There could also be more specific guidance; for example, construct permanent housing rather than rebuild “refugee camps,” and require schools to promote nonviolent resolution of disputes rather than extremism. This would be the opposite of the approach taken for 75 years by the UN agency for Palestinian relief (UNRWA), which has dedicated itself to perpetuating the war against Israel.

Palestinians agreeing to administer the reconstruction would need security for themselves and their families, who might have to be removed to safe places abroad, as the current Palestinian leaders would see them as enemies.

The Gaza war is a major historical event, and donors can set goals accordingly. They need not be content to aim for minor reforms of current institutions. What is needed is serious improvement in the political culture. There is no harm in trying to move substantially beyond the status quo.

It would be wasteful (at best) to put reconstruction aid into the hands of the PA or UNRWA, let alone Hamas. The existing political institutions are the problem, not the solution. A random set of Palestinian businesspeople would do a better job than the leaders now in power.

The aid donors can draw on the talents of Palestinian engineers, medical doctors, and lawyers, especially Palestinians who have lived in the West and know firsthand the benefits of living under the rule of law. What is crucial is that the new administrators do not come from the ranks of the PLO (which runs the PA), Hamas, or other terrorist or extremist groups.

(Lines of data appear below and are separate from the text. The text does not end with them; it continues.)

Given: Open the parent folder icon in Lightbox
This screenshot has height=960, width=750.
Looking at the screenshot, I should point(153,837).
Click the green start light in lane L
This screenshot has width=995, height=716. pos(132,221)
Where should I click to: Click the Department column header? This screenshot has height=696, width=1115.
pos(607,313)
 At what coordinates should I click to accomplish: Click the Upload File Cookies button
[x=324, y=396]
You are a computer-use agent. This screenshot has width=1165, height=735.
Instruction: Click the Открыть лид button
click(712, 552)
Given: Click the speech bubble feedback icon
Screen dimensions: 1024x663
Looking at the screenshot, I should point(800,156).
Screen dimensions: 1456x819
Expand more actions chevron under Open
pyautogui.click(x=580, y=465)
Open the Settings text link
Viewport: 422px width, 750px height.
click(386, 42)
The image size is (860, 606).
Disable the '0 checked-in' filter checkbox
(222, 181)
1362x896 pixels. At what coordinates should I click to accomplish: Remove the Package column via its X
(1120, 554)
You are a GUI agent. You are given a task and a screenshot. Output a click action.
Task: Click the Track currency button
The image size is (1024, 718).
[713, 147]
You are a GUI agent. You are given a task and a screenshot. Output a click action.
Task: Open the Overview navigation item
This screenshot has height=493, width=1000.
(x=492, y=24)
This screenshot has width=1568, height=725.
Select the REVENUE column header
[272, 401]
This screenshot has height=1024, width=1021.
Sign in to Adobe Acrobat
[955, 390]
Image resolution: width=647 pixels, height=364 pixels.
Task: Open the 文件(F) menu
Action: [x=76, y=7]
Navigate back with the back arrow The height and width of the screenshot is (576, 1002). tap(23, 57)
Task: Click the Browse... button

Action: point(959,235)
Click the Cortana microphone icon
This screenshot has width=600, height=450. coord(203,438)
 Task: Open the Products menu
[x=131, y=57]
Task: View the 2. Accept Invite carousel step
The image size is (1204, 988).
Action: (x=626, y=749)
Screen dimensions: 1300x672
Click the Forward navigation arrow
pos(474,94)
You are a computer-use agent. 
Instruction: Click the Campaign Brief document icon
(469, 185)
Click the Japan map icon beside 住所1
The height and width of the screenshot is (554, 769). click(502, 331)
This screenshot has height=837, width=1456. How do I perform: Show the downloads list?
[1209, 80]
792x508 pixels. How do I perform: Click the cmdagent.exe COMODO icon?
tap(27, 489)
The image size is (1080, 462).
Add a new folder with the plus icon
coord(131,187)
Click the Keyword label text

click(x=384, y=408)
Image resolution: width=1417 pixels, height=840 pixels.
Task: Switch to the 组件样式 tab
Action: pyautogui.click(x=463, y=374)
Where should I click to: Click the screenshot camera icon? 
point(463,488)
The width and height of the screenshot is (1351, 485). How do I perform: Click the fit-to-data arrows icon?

There are capable Palestinians who are not ideologically extreme. The aid donors’ challenge is to recruit those who might have the courage, integrity, and ability to spend aid money properly. It bears repeating that this means using the funds to buy not explosives, rockets, and tunnels for terrorist attacks, but apartment buildings, sanitation systems, power plants, and financial support for farms and factories. It should finance schools that teach useful skills rather than indoctrinating kids to become martyrs in hopes of destroying Israel and the West.

The Palestinian people have never had such leadership. They have never benefited as they should from the billions of aid dollars donated to help them. And the aid donors—shamefully—have never before actually insisted that their funds be spent properly.

Would the newly empowered Palestinians have legitimacy? Not at first, but no Palestinian leader now has a democratic mandate. The issue is not democracy but effective, relatively humane administration. And once in place, new leaders may garner support if they use the aid to improve their people’s lives, without enriching themselves or provoking war with Israel.

Better Palestinian leadership would serve not only Palestinian interests but also those of Israel, the United States, and much of the world. The effort may not succeed. But the alternative is to retain the current disastrously bad actors. For all President Biden’s talk of a “two-state solution,” there’s not even a glimmer of a chance of that outcome without change at the top of Palestinian society.

It is hard to overstate the significance of bad leadership. For over a hundred years, violent, self-serving authoritarians have failed the Palestinian Arabs, producing neither general prosperity nor statehood, but only endless unsuccessful war against the Jews.

Many of the millions of Palestinians are accomplished people who, under the right circumstances, could provide better leadership than Haj Amin, Yasser Arafat, or Mahmoud Abbas has done. It’s a low bar. We should help decent people hurdle it. 

Douglas J. Feith, a senior fellow at Hudson Institute, served as Undersecretary of Defense for Policy in the George W. Bush administration.